Gustavo Badaró, professor de Direito Processual Penal da Universidade de São Paulo, aponta que não há o que sopesar na ação, pois não há colisão entre a soberania dos vereditos do júri e a presunção de inocência.
“A presunção de inocência, enquanto regra de tratamento do acusado que não pode ser tratado como se fosse culpado antes do trânsito em julgado da condenação penal — o que inclui a execução provisória da pena —, não colide com a soberania dos veredictos, enquanto atributo dos jurados de dar a última palavra sobre os temas que são de sua competência na sentença subjetivamente complexa do júri, não podendo ser substituídos, em suas decisões, por um magistrado togado”, analisou Badaró.
O professor da USP também ressaltou o perigo de usar estatísticas para fundamentar restrições de direitos fundamentais. Barroso, em seu voto, lançou mão do argumento do “inexpressivo percentual de modificação das decisões condenatórias do júri”.
“O voto desenvolve o seguinte argumento estatístico: ‘E todas as decisões proferidas pelo júri, em apenas 1,97% dos casos houve a intervenção do tribunal de segundo grau para, a pedido do réu, devolver a matéria para a análise do júri’. Isso significa, em grandes números, que para o ministro Roberto Barroso não há problemas de, a cada cem pessoas, duas delas terem a sua liberdade irreparavelmente lesada.”
O especialista em processo penal cita um exemplo para demonstrar a inadequação das estatísticas para restringir direitos fundamentais.

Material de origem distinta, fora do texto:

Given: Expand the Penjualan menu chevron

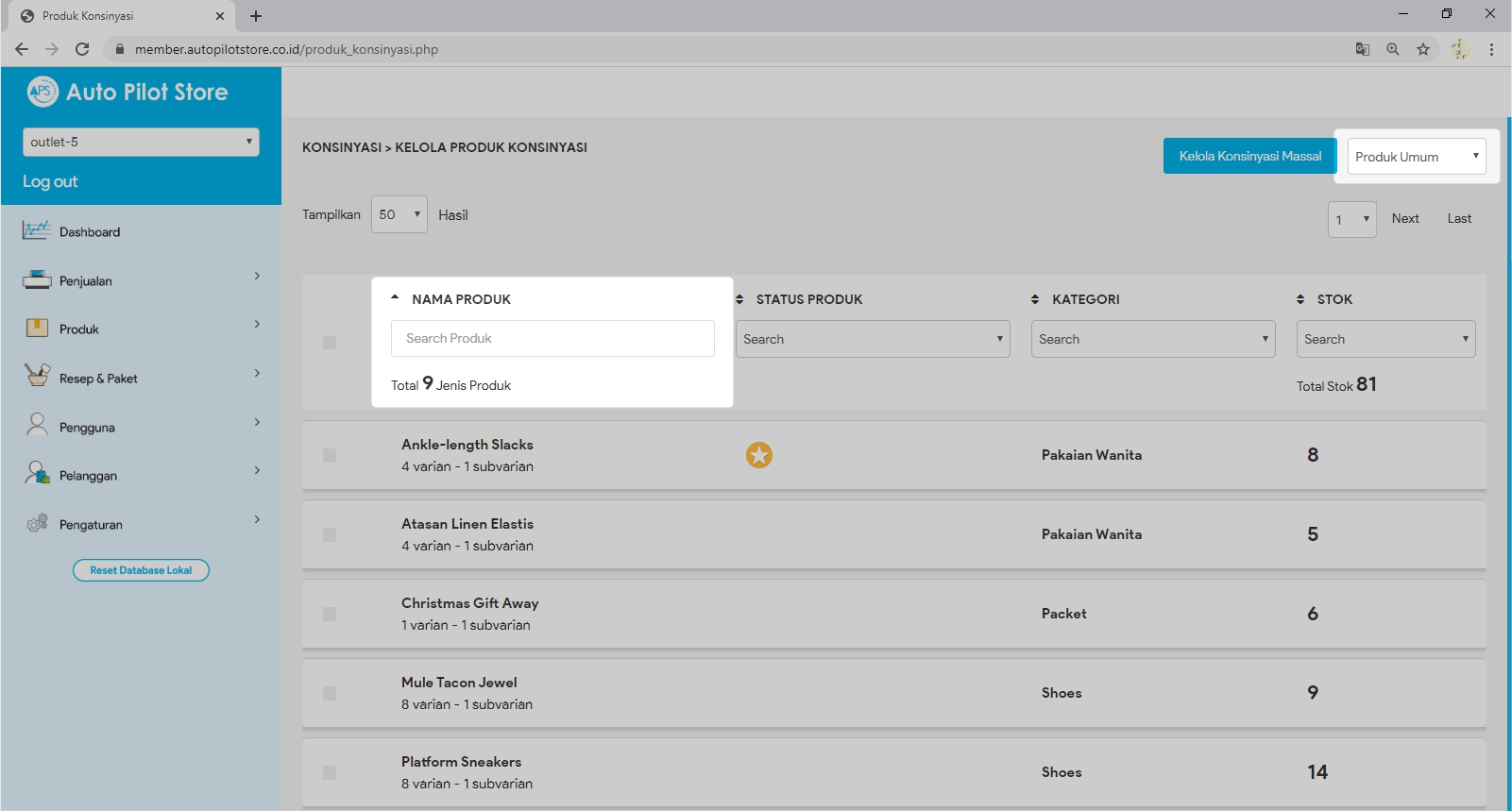Looking at the screenshot, I should click(x=257, y=276).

Em 2021, tramitaram 94 casos de foro por prerrogativa de função no STF. No mesmo ano, tramitaram 7,8 milhões de processos criminais no Brasil.
“Logo, os casos de foro por prerrogativa de função, no total de processos penais brasileiros, correspondem a um percentual muito inferior a 1,97%, de aproximadamente 0,00001%. Creio que os ministros concordarão que, nem por isso, devemos acabar com o foro por prerrogativa de função, inclusive para magistrados do STF”, destacou ele.
“A estatística é um mau argumento quando se trata de restringir direitos fundamentais. Até porque os direitos fundamentais, exatamente por esse caráter, devem estar a salvo até mesmo da vontade das maiorias momentâneas. Isso é Estado democrático de Direito”, disse Badaró.